-- Start PAGE EXCERPT --

While this approach seems to be flexible and easy to conceptualize, it worries me that speed will be a major issue and that marshaling the individual vertex/index buffers and shaders to the GPU will be inefficient.

The second option then is the reverse, where I loop through all of my visible objects and acquire their vertices/indices and store them in one giant buffer. I then upload all the vertices in one batch.

The problem with that being that different objects have different materials attached and thus different shaders and i'm not sure what the flow would be to ensure that the correct triangles are associated with the right shaders.

Can anyone help me out with the ideal flow here?

Definitely appreciated.

Thanks!
Advertisement
Heya,

One thing that's really important is to minimize state changes (which is also true in fixed function pipeline).

Because of this, the higher end rendering engines will sort objects based on their rendering properties so that objects using the same shaders will get rendered at the same time.

There's a rough list of the order in which things get more expensive. I don't remember what that is but hopefully someone else can chime in (and also give you info about other things you should be watching out for or doing different).

But like for instance changing parameters to a shader is less expensive than changing a shader, so you would sort the list accordingly.

-- End PAGE EXCERPT --
-- Start DATASET EXTRACT --

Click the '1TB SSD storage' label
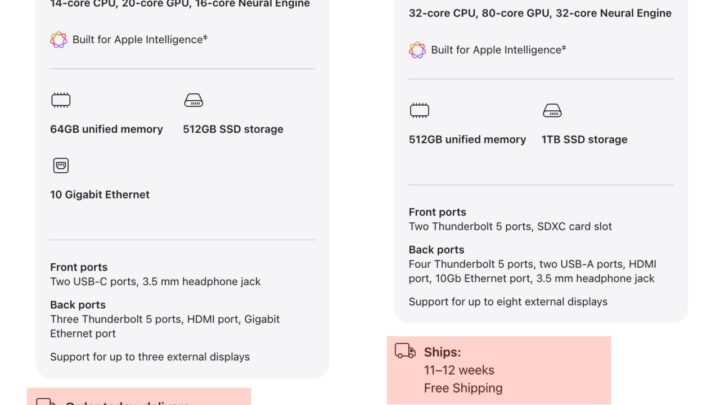The height and width of the screenshot is (405, 720). pyautogui.click(x=585, y=139)
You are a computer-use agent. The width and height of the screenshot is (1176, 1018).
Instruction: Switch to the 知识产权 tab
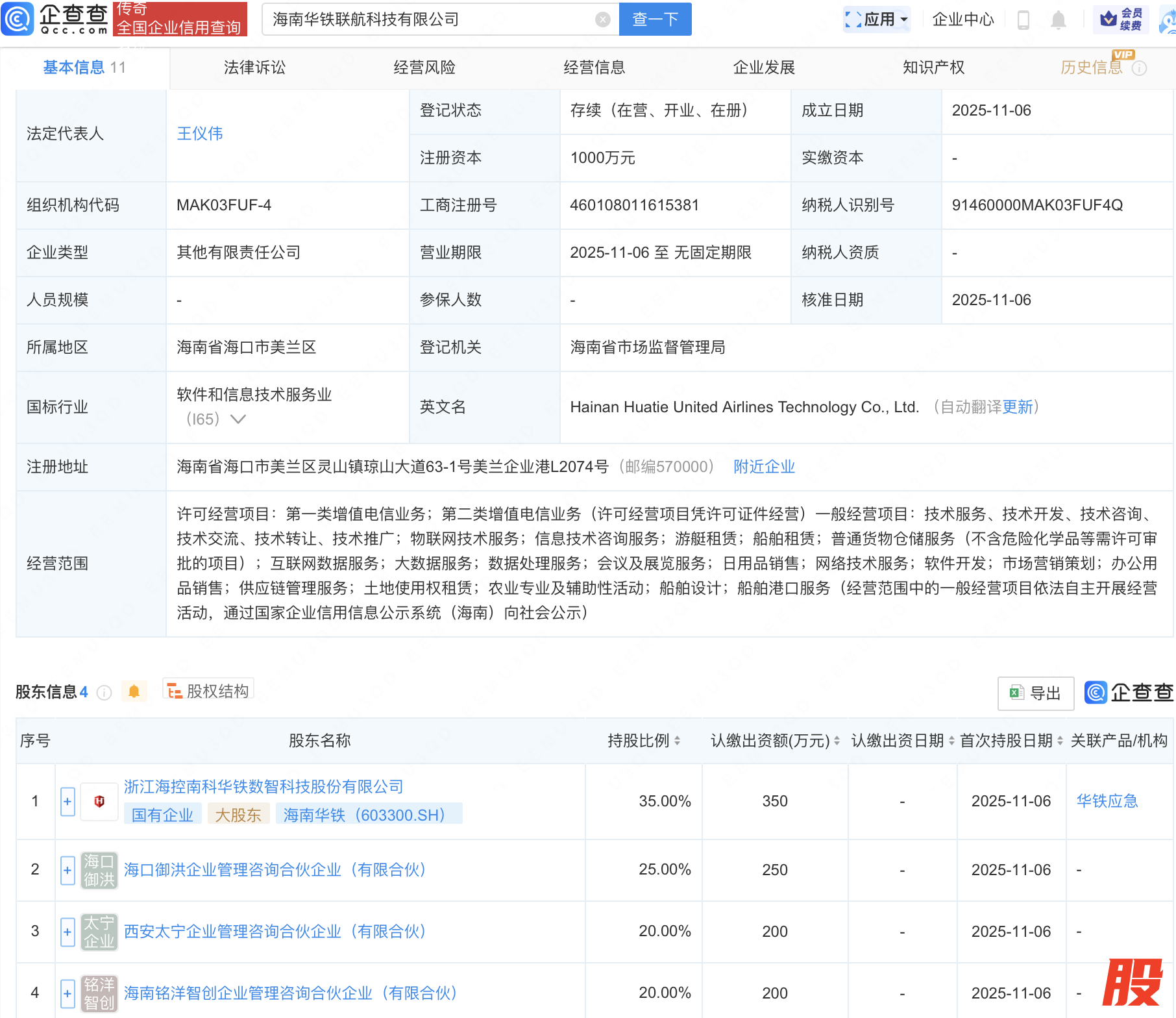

-- End DATASET EXTRACT --

Quote the passage of the rendering thread above from "Advertisement" to "or doing different).".

> _FULL ANSWER_
Advertisement
Heya,

One thing that's really important is to minimize state changes (which is also true in fixed function pipeline).

Because of this, the higher end rendering engines will sort objects based on their rendering properties so that objects using the same shaders will get rendered at the same time.

There's a rough list of the order in which things get more expensive. I don't remember what that is but hopefully someone else can chime in (and also give you info about other things you should be watching out for or doing different).